Расправиться с Поповичем князь не рискнул: уж больно любили Алешу дружинники… То есть не в том смысле слова, свят-свят! Уважали и ценили за храбрость, воинское искусство и щедрую натуру. Опять же, еще один богатырь, Добрыня Никитич – его побратим… Владимир поступил проще: услал возмутителя девичьего спокойствия из Киева, благо и причина подвернулась очень даже уважительная.
В один прекрасный день, когда князь особенно был удручен тягостными мыслями, явились к нему волхвы… Надобно отметить, что хоть Владимир и сам крестился, и подданных своих заставил сделать то же самое, ласково увещевая то словом властительным, то мечом и огнем, но старую веру все же уважал и к волхвам относился с почтительной опаской. Хорошо помнил печальную историю, случившуюся с Вещим Олегом… Потому принял делегацию в составе трех убеленных сединами старцев со всей вежливостью, усадил напротив себя, велел подать кушанья и питье.
– Благодарствую, светлый княже, но не до угощения ныне, время дорого! – заявил главный волхв. – Было нам видение…
И рассказал, в чем его суть.
Скажем прямо: князь не очень-то поверил, будто в каком-то селе неподалеку от Чернигова живет в обезноженном виде будущий великий богатырь и спаситель Руси. Ну а вдруг? Опять же, там неподалеку Соловей-Разбойник балует…
Губы Владимира растянулись в чуть заметной усмешке, которая заставила бы насторожиться любого человека, хорошо знавшего князя.
– Спасибо вам, мудрые ведуны, за то, что ко мне пришли! Тотчас же отправляйтесь в то село, действуйте от моего имени. А ради пущей безопасности дам я вам для охраны славного богатыря Поповича. Заодно и другое поручение ему дам, пусть потрудится ради славы и пользы государства нашего! – княжеский голос сочился медом.
– Благодарствуем за заботу, светлый княже, никакого защитника нам не надобно, мы себя и сами охраним… – начал было старший волхв, но тут Владимир недовольно нахмурился:
– А я говорю, надобно! Я князь или где?!
Старцы решили не спорить.
* * *
– Пришлось уж мне потрудиться ради государственного блага, раз во всей вашей компании – болван на болване! – голос кобылы Муромца был наполнен истинно женским ехидством.
Илья со стоном зажмурился, потом снова открыл глаза, с силой ущипнул себя, охнул и выругался. То же самое проделал и Попович.

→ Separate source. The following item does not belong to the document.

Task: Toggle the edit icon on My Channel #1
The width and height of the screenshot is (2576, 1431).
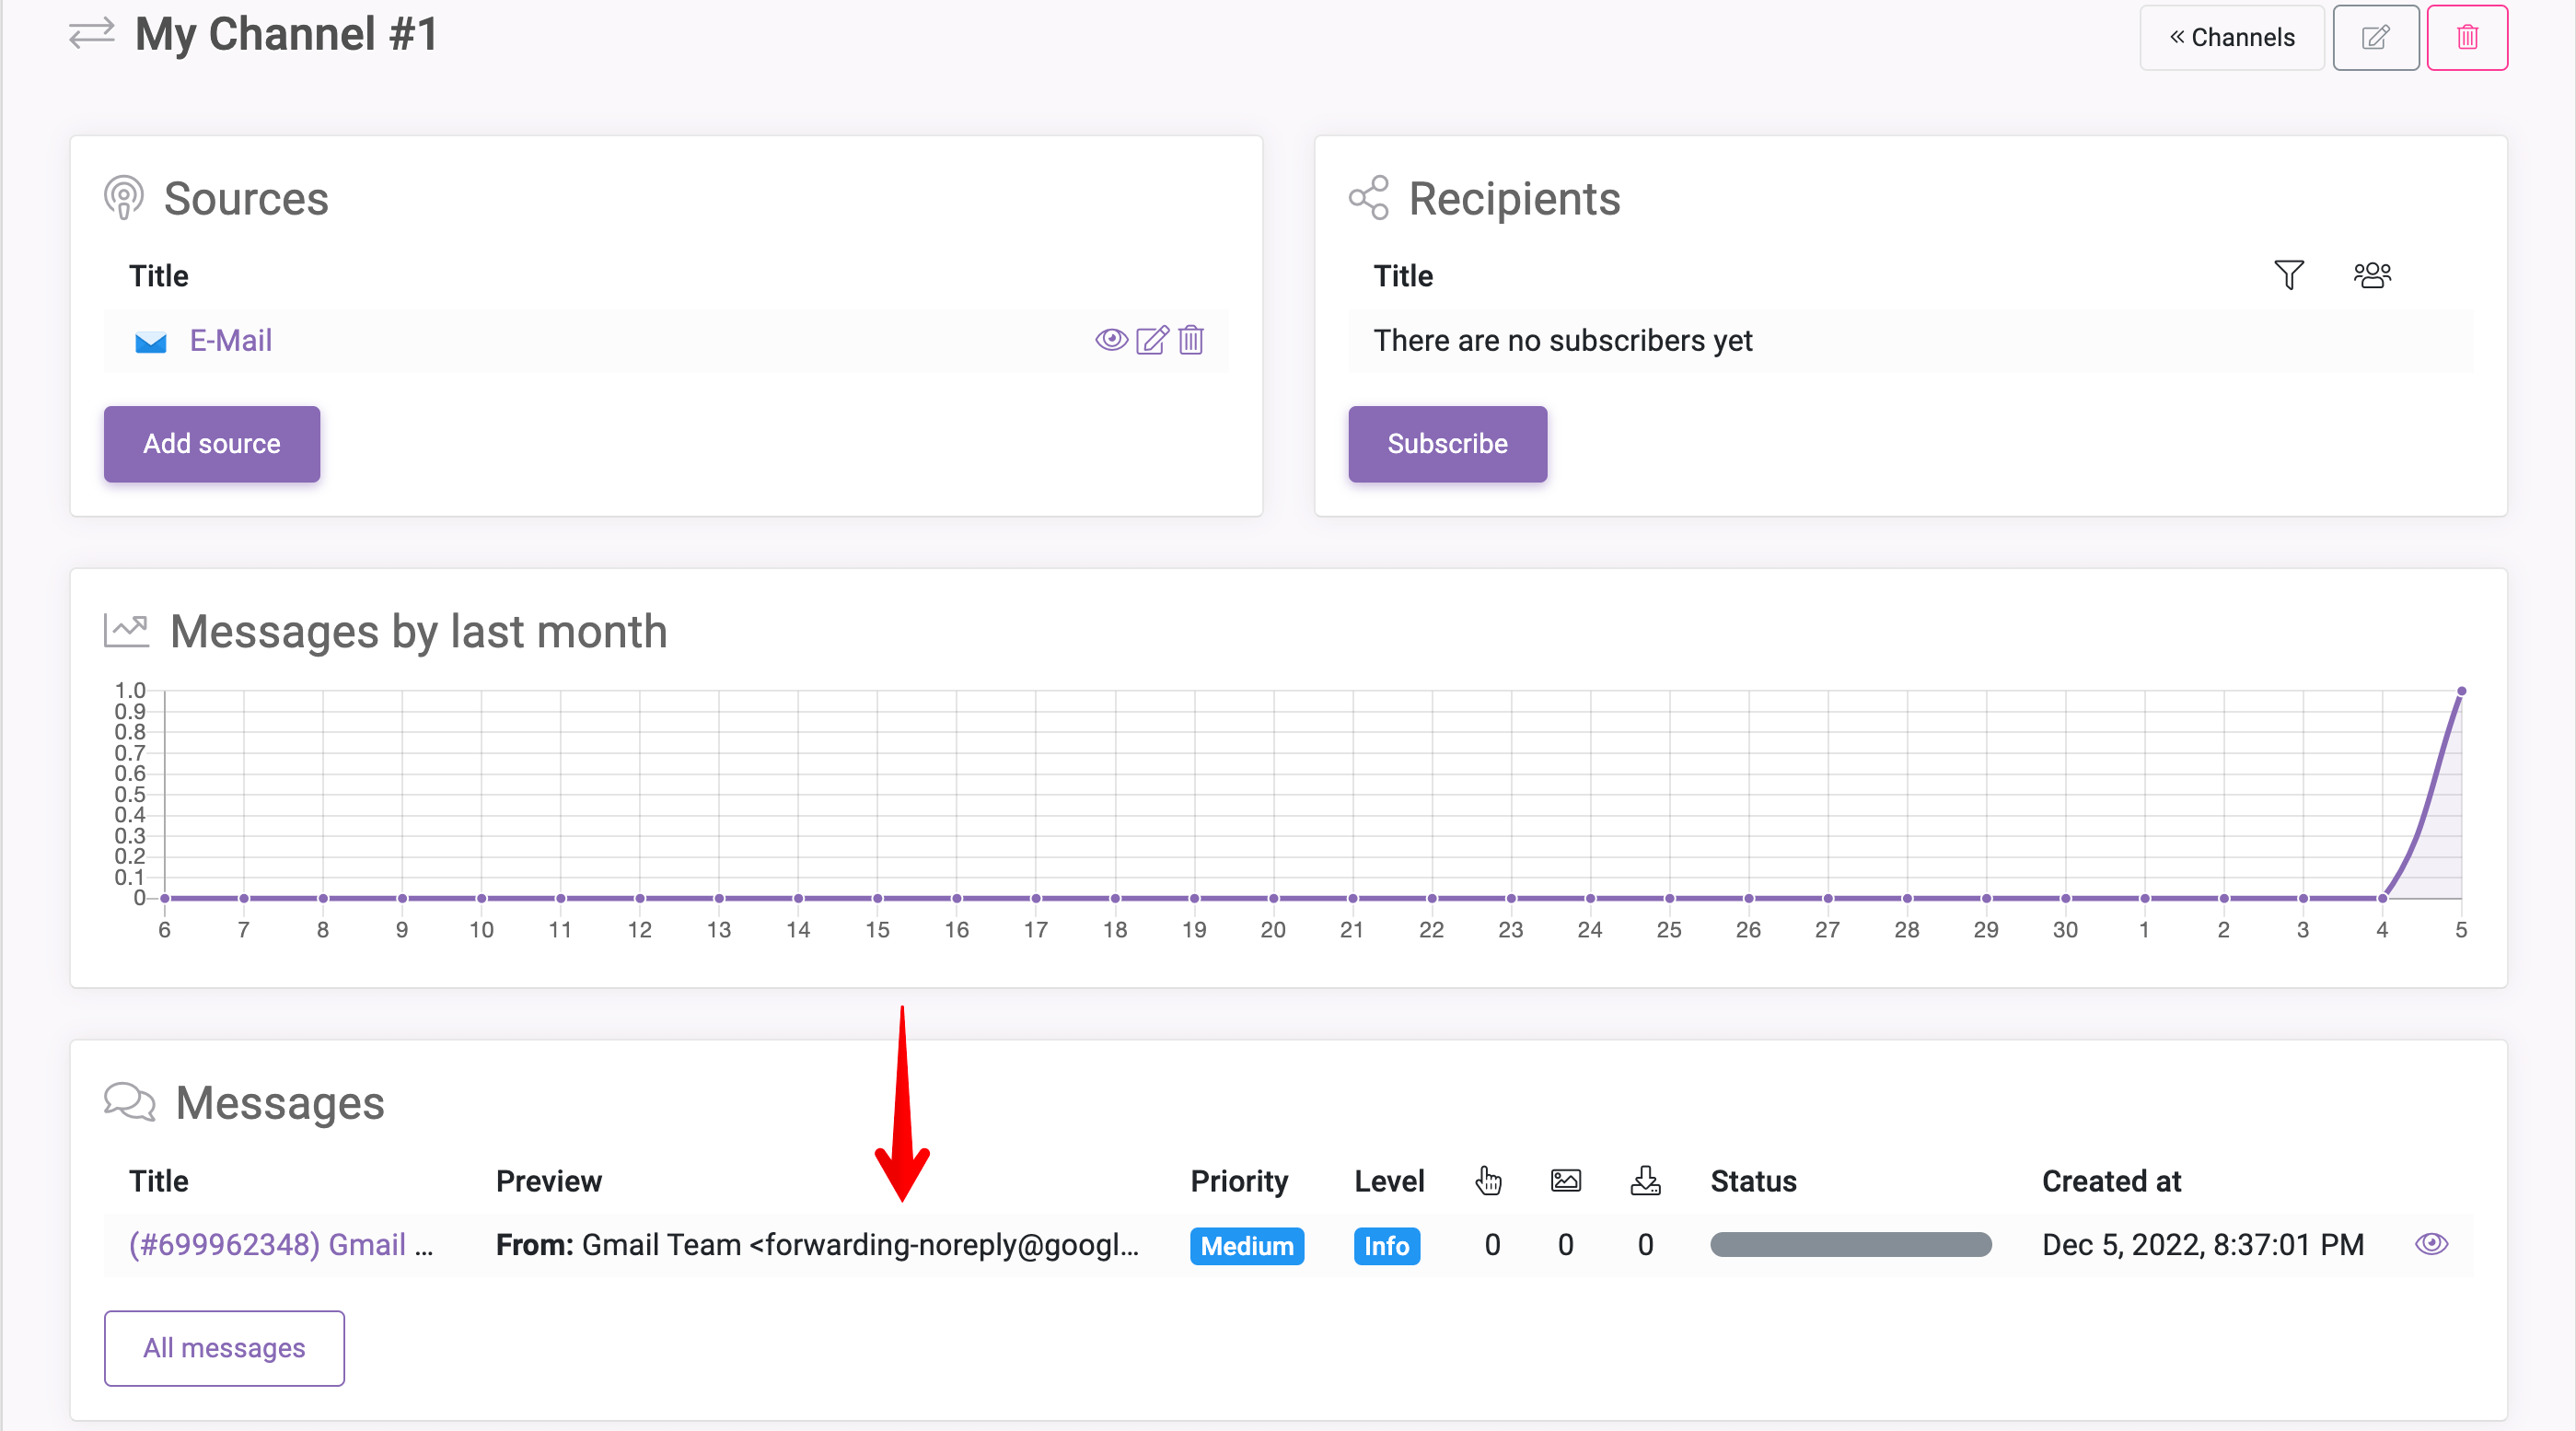Action: click(2377, 37)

– Да уж, браниться вы мастера! – констатировала лошадь. – Одно слово: мужики!
Гнедко выпучил глаза и с опаской отодвинулся подальше. Богатырского коня колотила мелкая дрожь.

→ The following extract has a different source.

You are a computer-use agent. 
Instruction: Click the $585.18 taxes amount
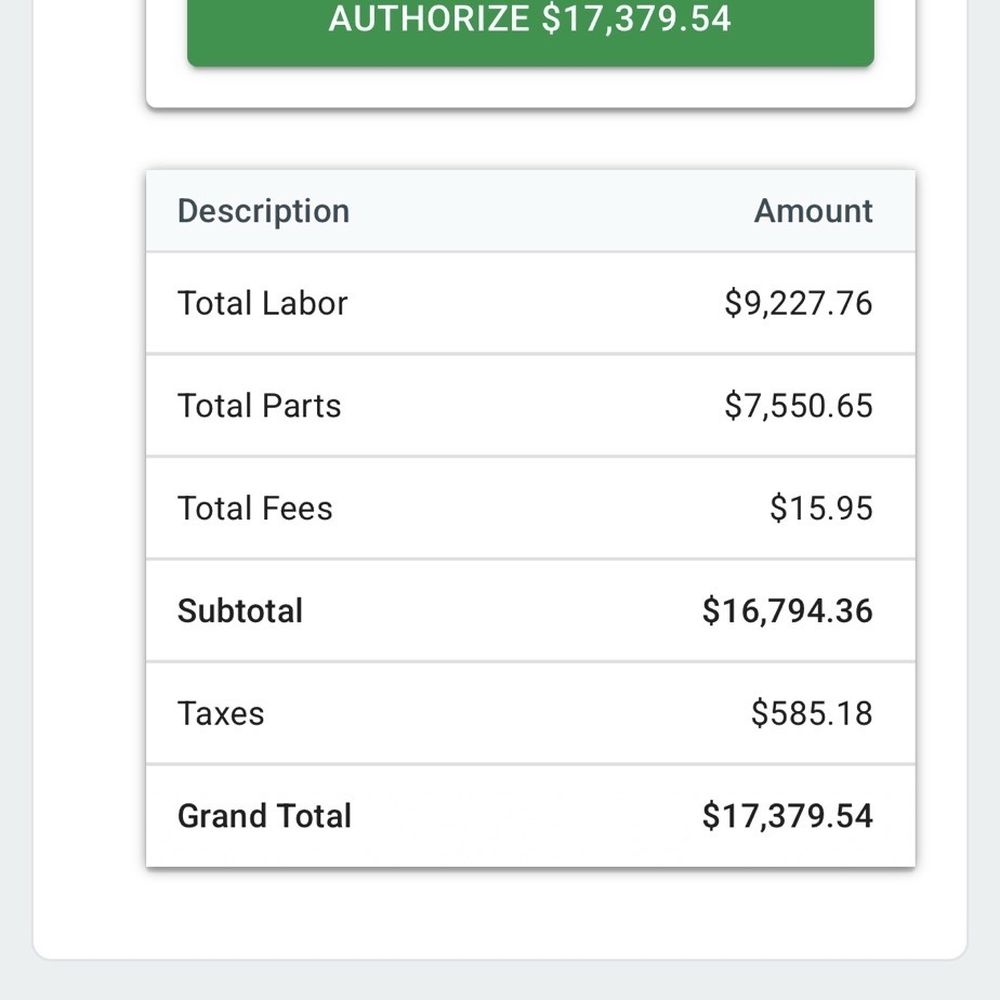coord(811,714)
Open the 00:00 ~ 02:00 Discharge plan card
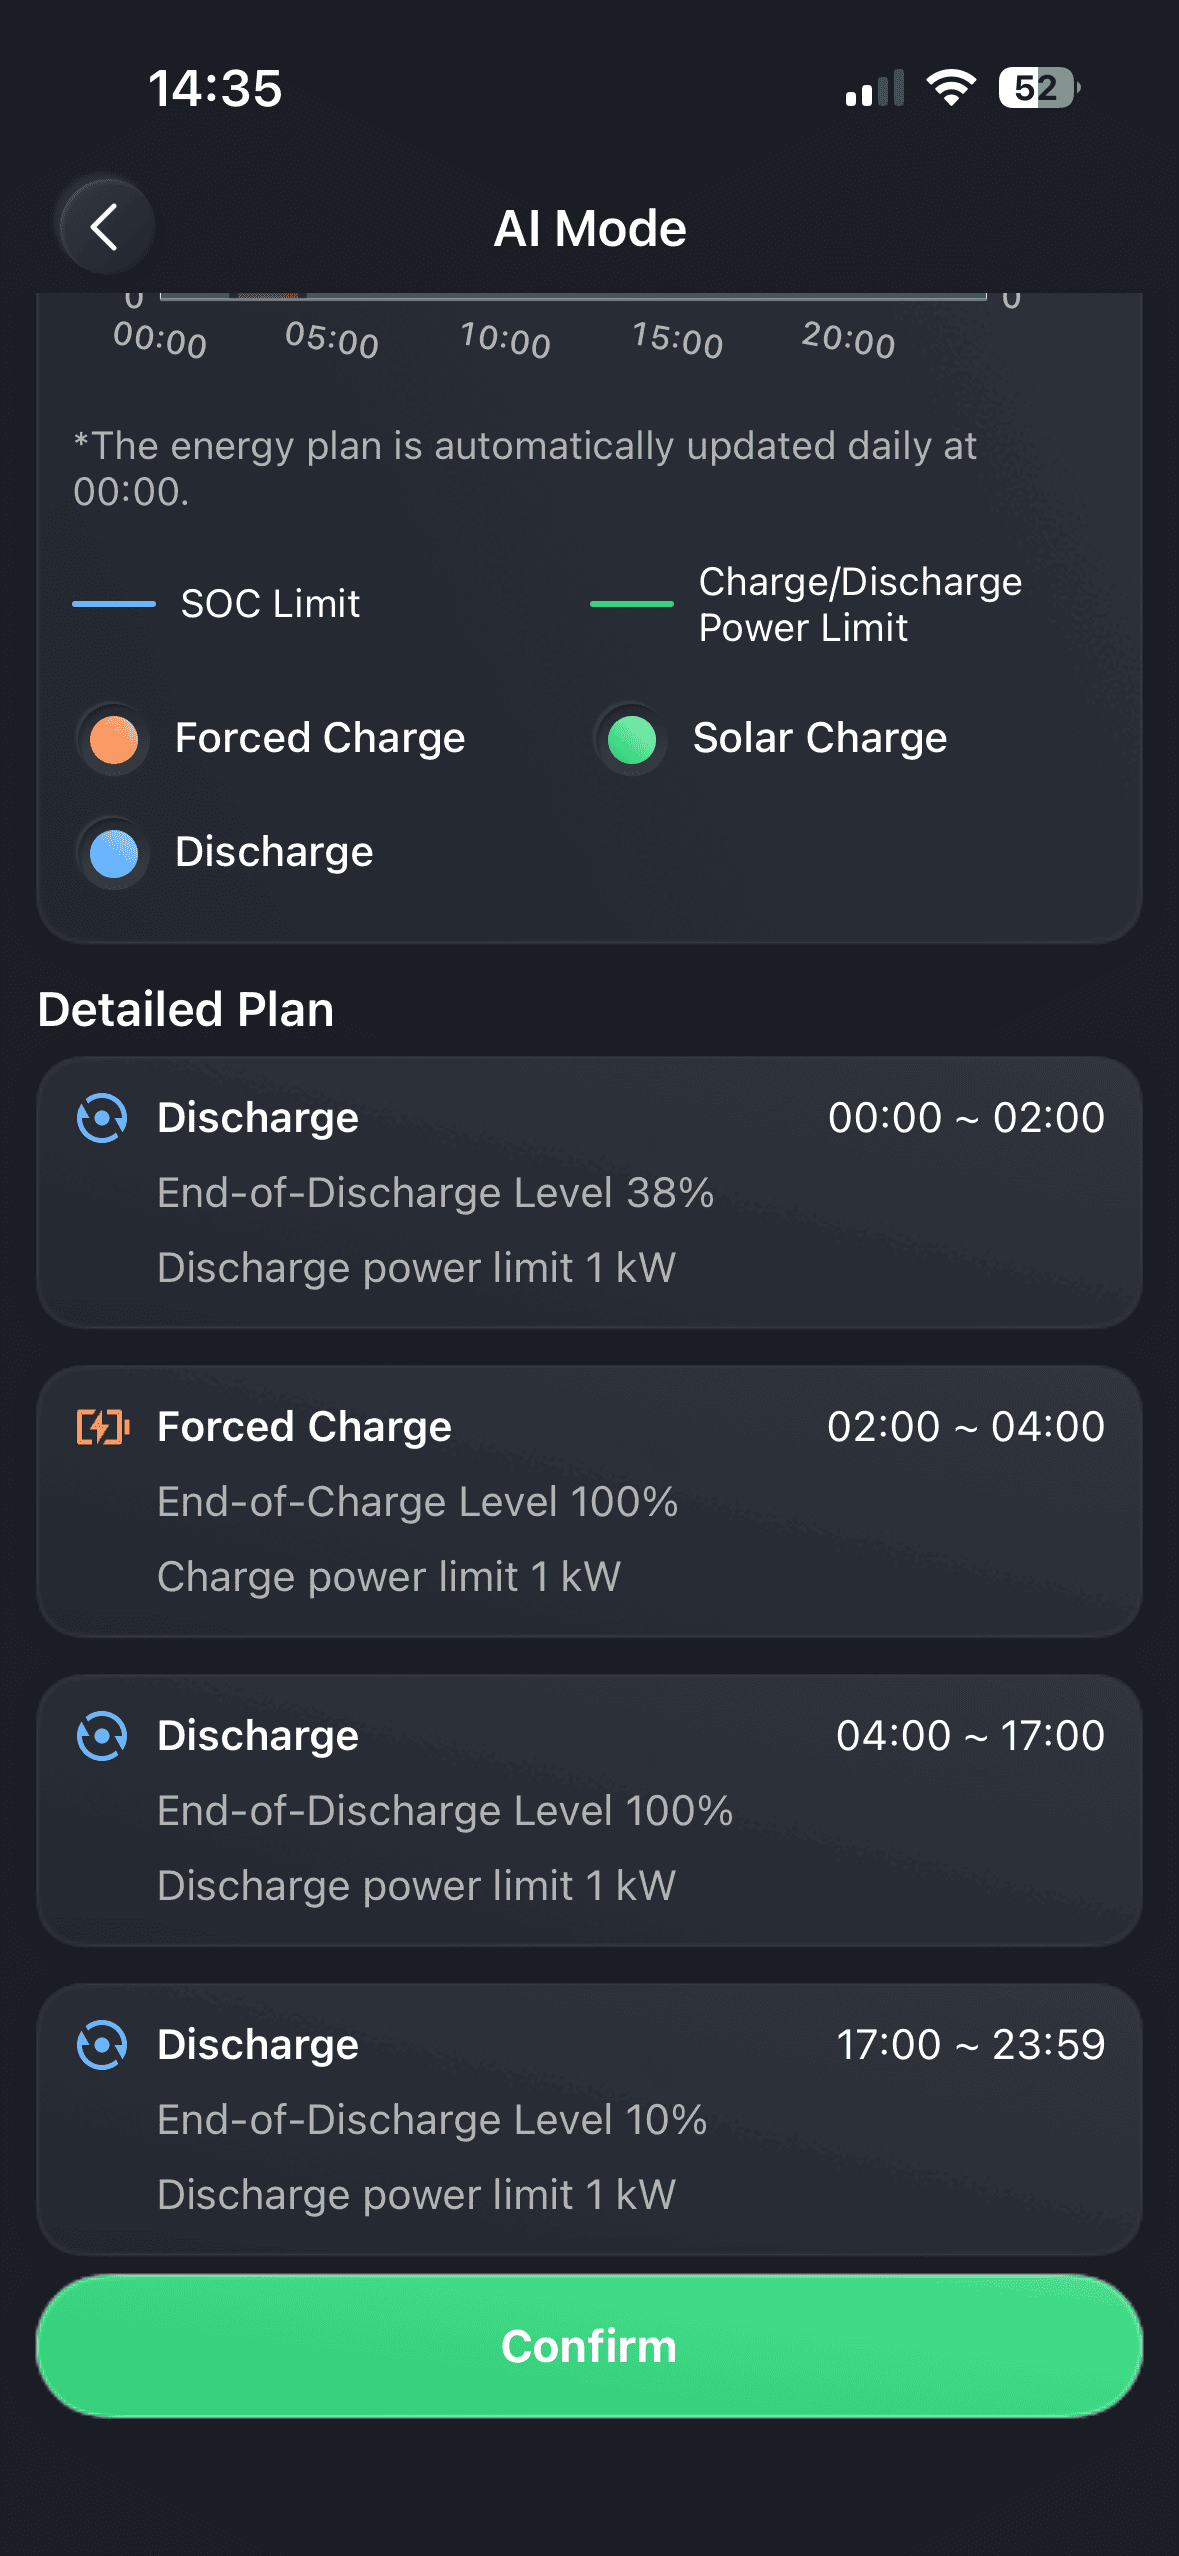1179x2556 pixels. (x=589, y=1193)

– А с тобой, кобелина, я после отдельно потолкую! – голос кобылы зазвенел от возмущения. – Покажу тебе, как отвлекаться от караульной службы, на бабские прелести пялясь!
Жеребец с протяжным мученическим ржанием рухнул в высокую траву. Он, разумеется, не понимал ни слова, но до него дошло главное: лошадь заговорила человеческим языком! Не иначе, наступает конец света.